(GIVEN RECORDS Opens)
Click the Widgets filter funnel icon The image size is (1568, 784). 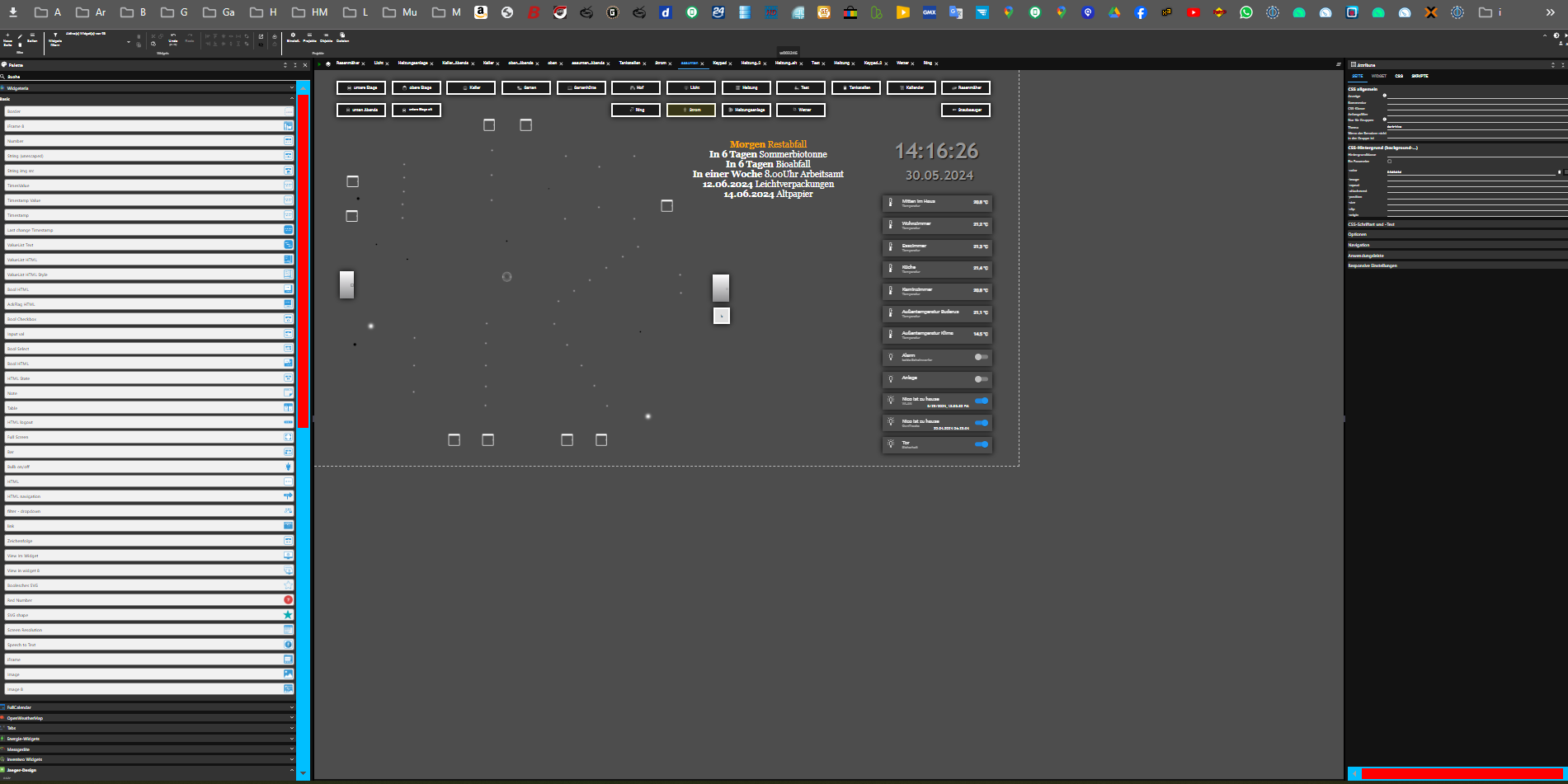[x=55, y=35]
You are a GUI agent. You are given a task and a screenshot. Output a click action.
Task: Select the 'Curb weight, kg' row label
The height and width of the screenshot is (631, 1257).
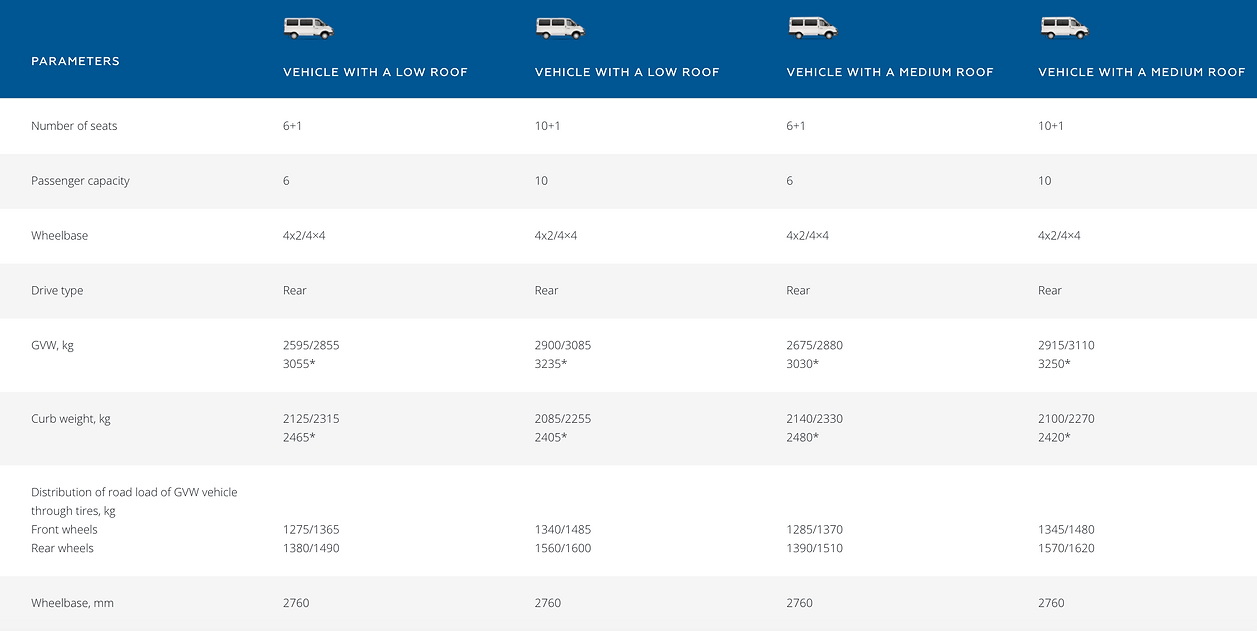(x=71, y=419)
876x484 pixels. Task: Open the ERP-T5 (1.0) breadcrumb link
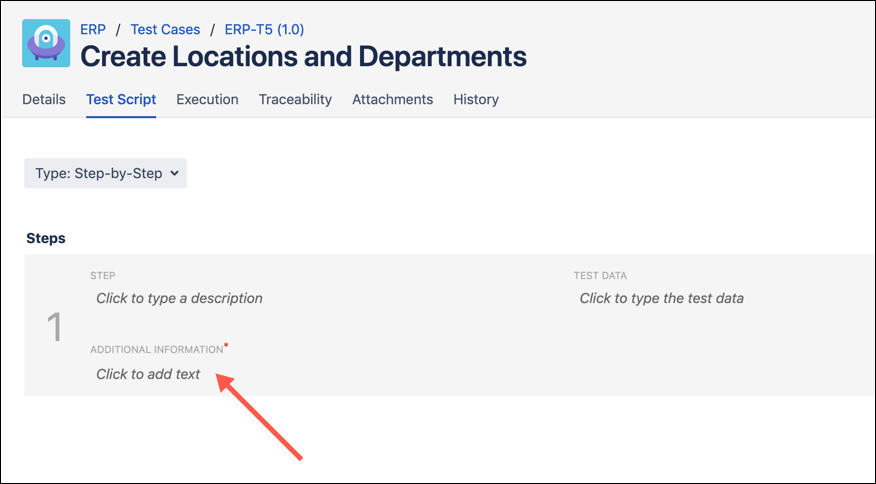point(263,30)
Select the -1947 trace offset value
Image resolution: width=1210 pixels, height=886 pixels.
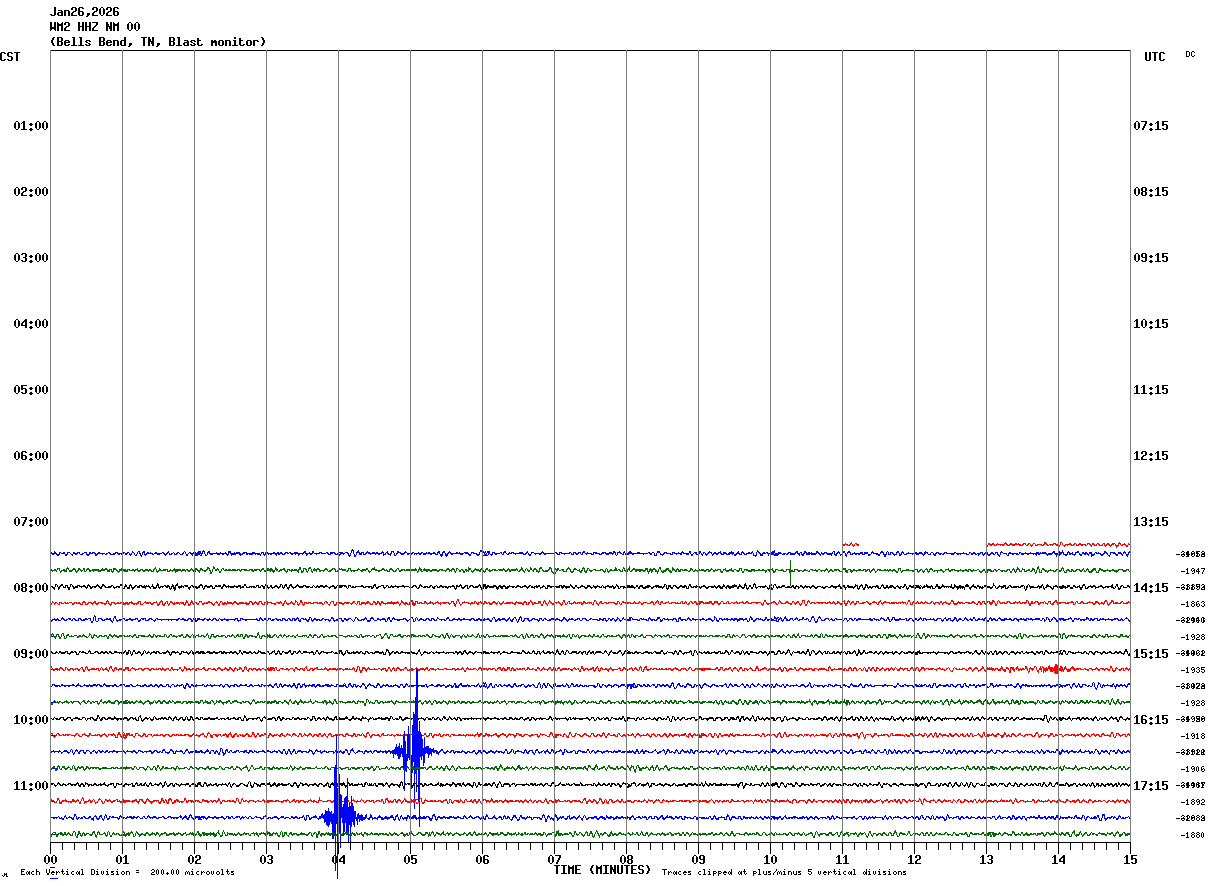1192,571
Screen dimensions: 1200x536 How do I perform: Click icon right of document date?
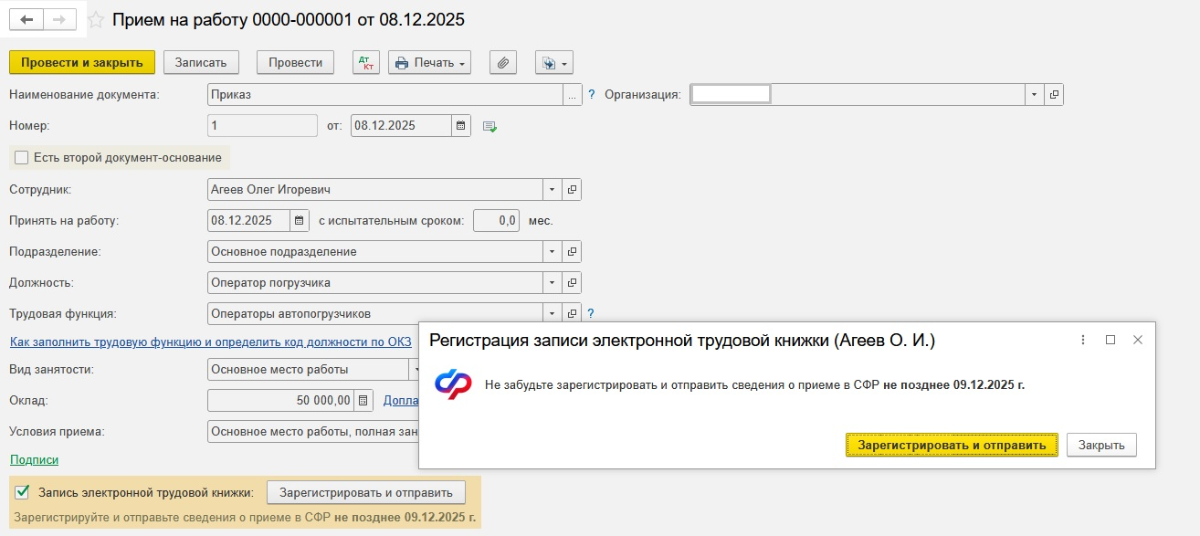[490, 126]
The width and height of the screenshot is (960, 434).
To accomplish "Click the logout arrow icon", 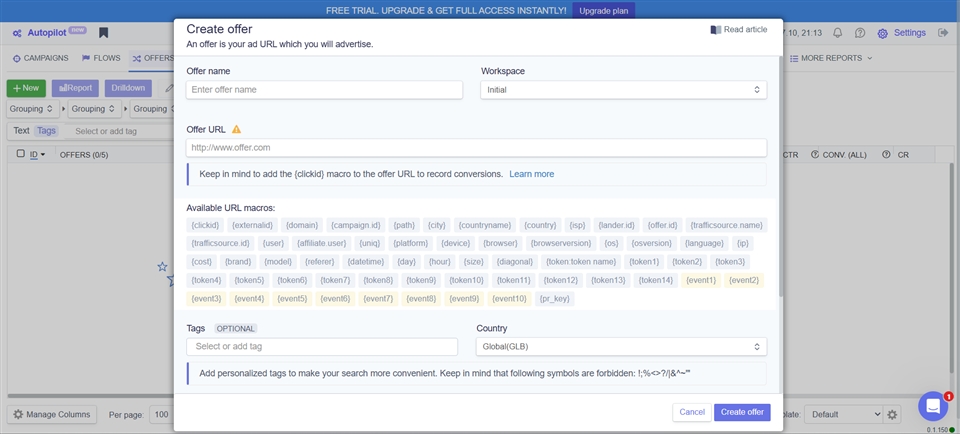I will [x=942, y=33].
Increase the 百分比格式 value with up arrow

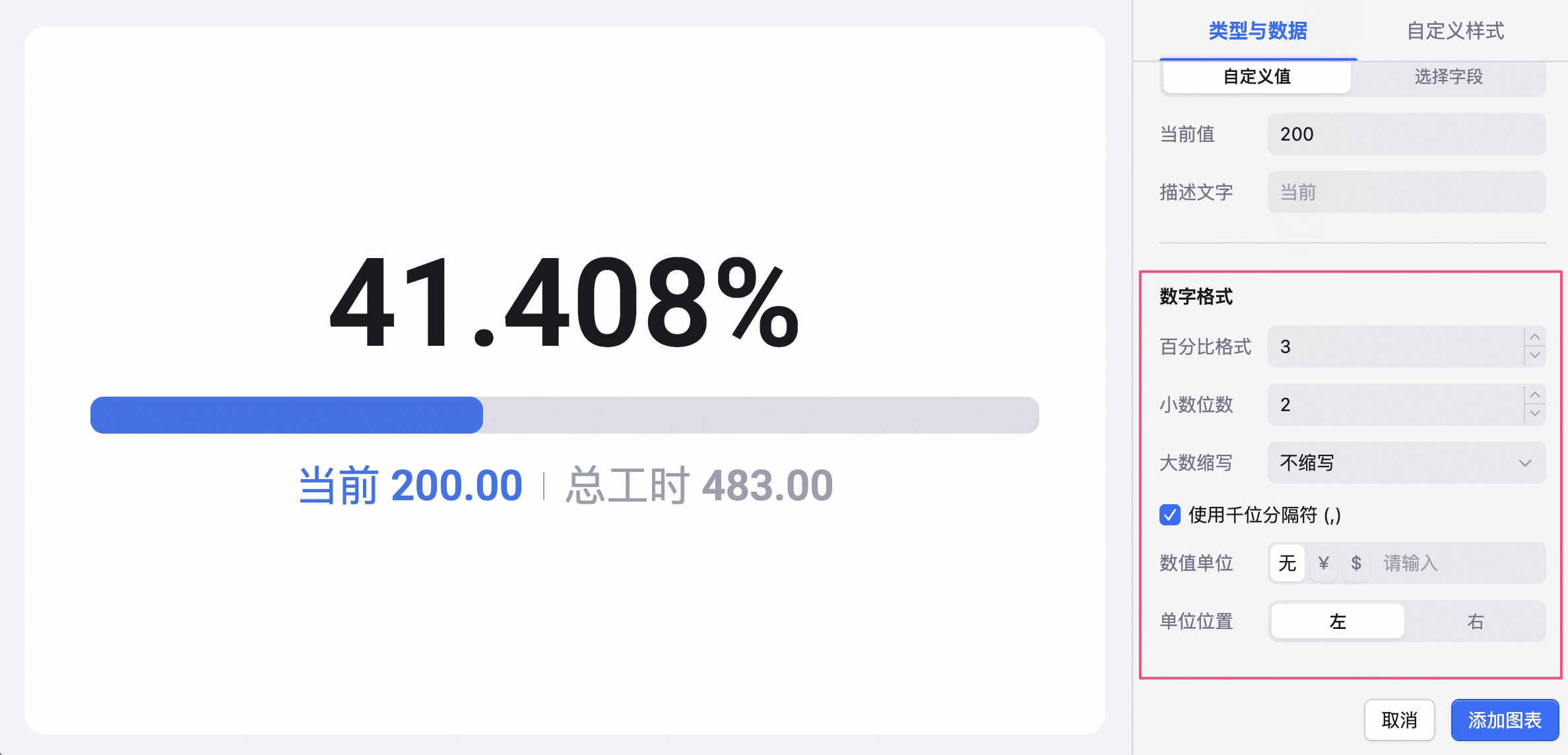point(1535,337)
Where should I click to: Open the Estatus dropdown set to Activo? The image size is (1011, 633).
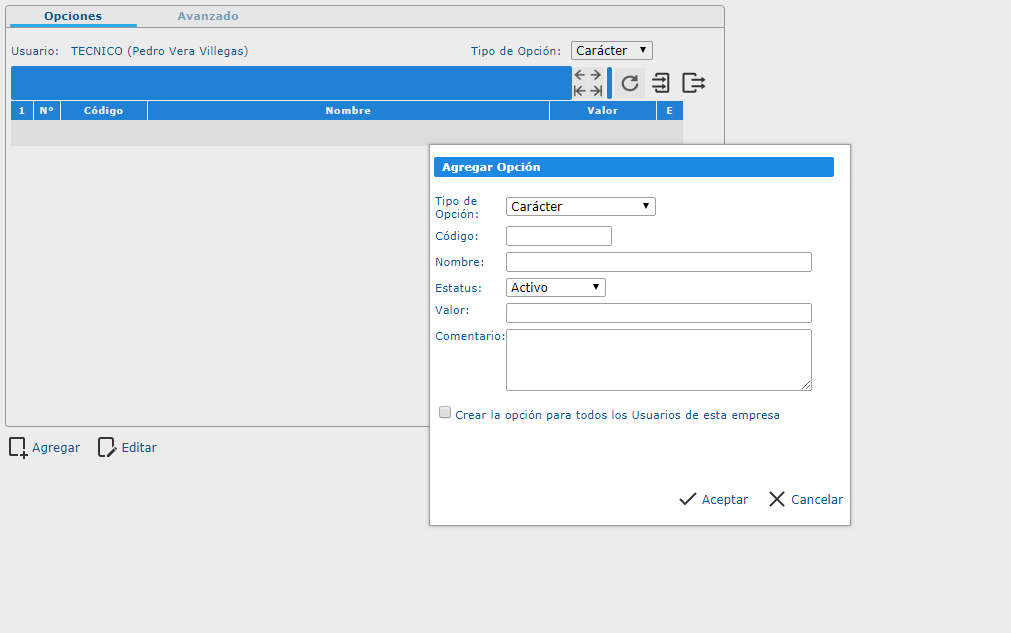(x=555, y=287)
(GIVEN RECORDS Closes)
# WORK TO BE COMPLETED:
The word to look for is "Select"; copy out every line of the entries that holds it.

# YOUR RESPONSE:
Task: Select the 'Curb weight, kg' row label
Select the -1947 trace offset value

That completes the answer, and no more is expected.